Please output the data exactly, minus pictures.

- - -

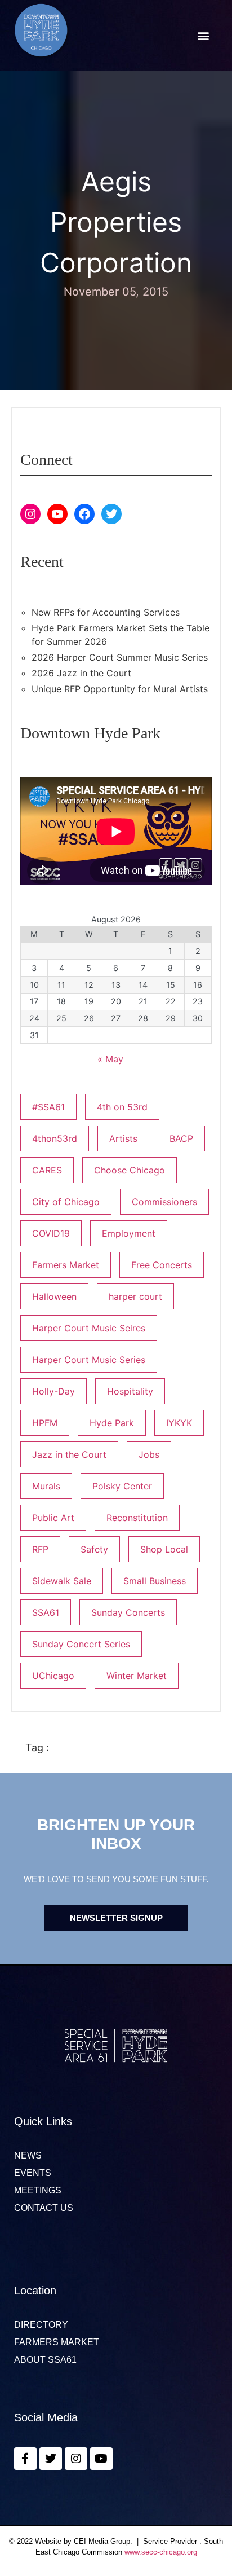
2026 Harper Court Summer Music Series (120, 657)
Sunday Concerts (128, 1612)
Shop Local (164, 1549)
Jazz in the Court (69, 1454)
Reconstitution (137, 1517)
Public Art (53, 1517)
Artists (123, 1138)
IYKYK (179, 1422)
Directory (41, 2324)
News (28, 2155)
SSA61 (45, 1612)
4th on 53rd (122, 1107)
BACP (181, 1138)
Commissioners (164, 1201)
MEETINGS (37, 2190)
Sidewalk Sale (61, 1580)
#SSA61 (48, 1107)
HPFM (44, 1422)
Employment (128, 1233)
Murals (46, 1486)
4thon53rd (54, 1138)
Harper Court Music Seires (88, 1328)
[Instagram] (30, 514)
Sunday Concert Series (81, 1644)
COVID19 (51, 1233)
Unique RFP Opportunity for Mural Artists (120, 688)
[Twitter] (111, 514)
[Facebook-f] (25, 2458)
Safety (94, 1549)
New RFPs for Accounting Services (106, 612)
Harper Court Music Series (88, 1359)
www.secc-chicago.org (160, 2552)
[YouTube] (57, 514)
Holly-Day (53, 1391)
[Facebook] (84, 514)
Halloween (54, 1296)
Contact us (43, 2208)
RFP (40, 1549)
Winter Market (136, 1675)
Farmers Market (65, 1265)
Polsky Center (122, 1486)
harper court (135, 1296)
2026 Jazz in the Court (81, 673)
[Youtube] (101, 2458)
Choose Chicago (129, 1170)
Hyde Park (112, 1422)
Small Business (154, 1580)
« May (110, 1059)
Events (32, 2173)
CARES (47, 1170)
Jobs (149, 1454)
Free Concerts (161, 1265)
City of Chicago (66, 1201)
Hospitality (130, 1391)
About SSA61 (45, 2359)
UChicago (53, 1675)
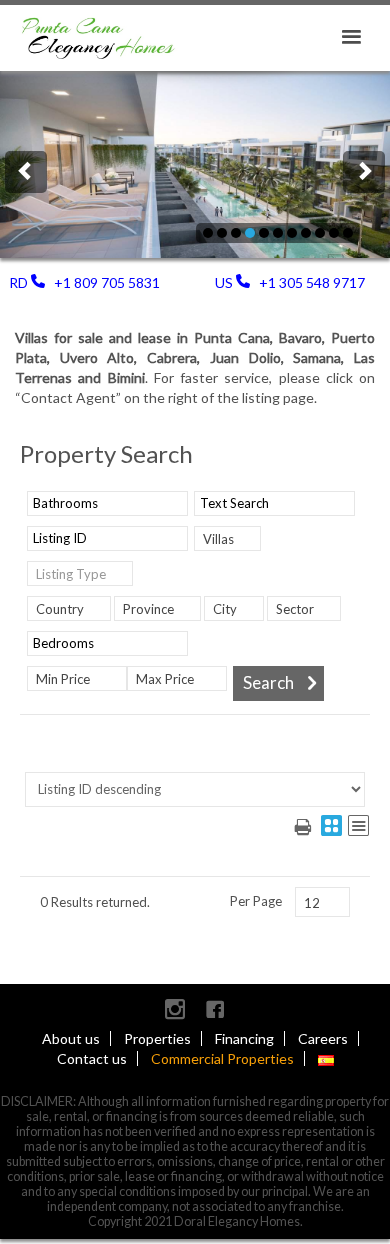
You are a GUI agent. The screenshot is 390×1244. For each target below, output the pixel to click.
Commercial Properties (222, 1058)
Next (364, 172)
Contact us (92, 1058)
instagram (175, 1009)
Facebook (215, 1009)
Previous (26, 172)
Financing (244, 1038)
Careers (323, 1038)
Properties (157, 1038)
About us (71, 1038)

- - -

# [Task solution]
2026 Harper Court Summer Music Series (120, 657)
Sunday Concerts (128, 1612)
Shop Local (164, 1549)
Jazz in the Court (69, 1454)
Reconstitution (137, 1517)
Public Art (53, 1517)
Artists (123, 1138)
IYKYK (179, 1422)
Directory (41, 2324)
News (28, 2155)
SSA61 (45, 1612)
4th on 53rd (122, 1107)
BACP (181, 1138)
Commissioners (164, 1201)
MEETINGS (37, 2190)
Sidewalk Sale (61, 1580)
#SSA61 (48, 1107)
HPFM (44, 1422)
Employment (128, 1233)
Murals (46, 1486)
4thon53rd (54, 1138)
Harper Court Music Seires (88, 1328)
[Instagram] (30, 514)
Sunday Concert Series (81, 1644)
COVID19 (51, 1233)
Unique RFP Opportunity for Mural Artists (120, 688)
[Twitter] (111, 514)
[Facebook-f] (25, 2458)
Safety (94, 1549)
New RFPs for Accounting Services (106, 612)
Harper Court Music Series (88, 1359)
www.secc-chicago.org (160, 2552)
[YouTube] (57, 514)
Holly-Day (53, 1391)
[Facebook] (84, 514)
Halloween (54, 1296)
Contact us (43, 2208)
RFP (40, 1549)
Winter Market (136, 1675)
Farmers Market (65, 1265)
Polsky Center (122, 1486)
harper court (135, 1296)
2026 Jazz in the Court (81, 673)
[Youtube] (101, 2458)
Choose Chicago (129, 1170)
Hyde Park (112, 1422)
Small Business (154, 1580)
« May (110, 1059)
Events (32, 2173)
CARES (47, 1170)
Jobs (149, 1454)
Free Concerts (161, 1265)
City of Chicago (66, 1201)
Hospitality (130, 1391)
About SSA61 (45, 2359)
UChicago (53, 1675)
You are a GUI agent. The screenshot is 390×1244. For each target below, output the pixel to click.
Commercial Properties (222, 1058)
Next (364, 172)
Contact us (92, 1058)
instagram (175, 1009)
Facebook (215, 1009)
Previous (26, 172)
Financing (244, 1038)
Careers (323, 1038)
Properties (157, 1038)
About us (71, 1038)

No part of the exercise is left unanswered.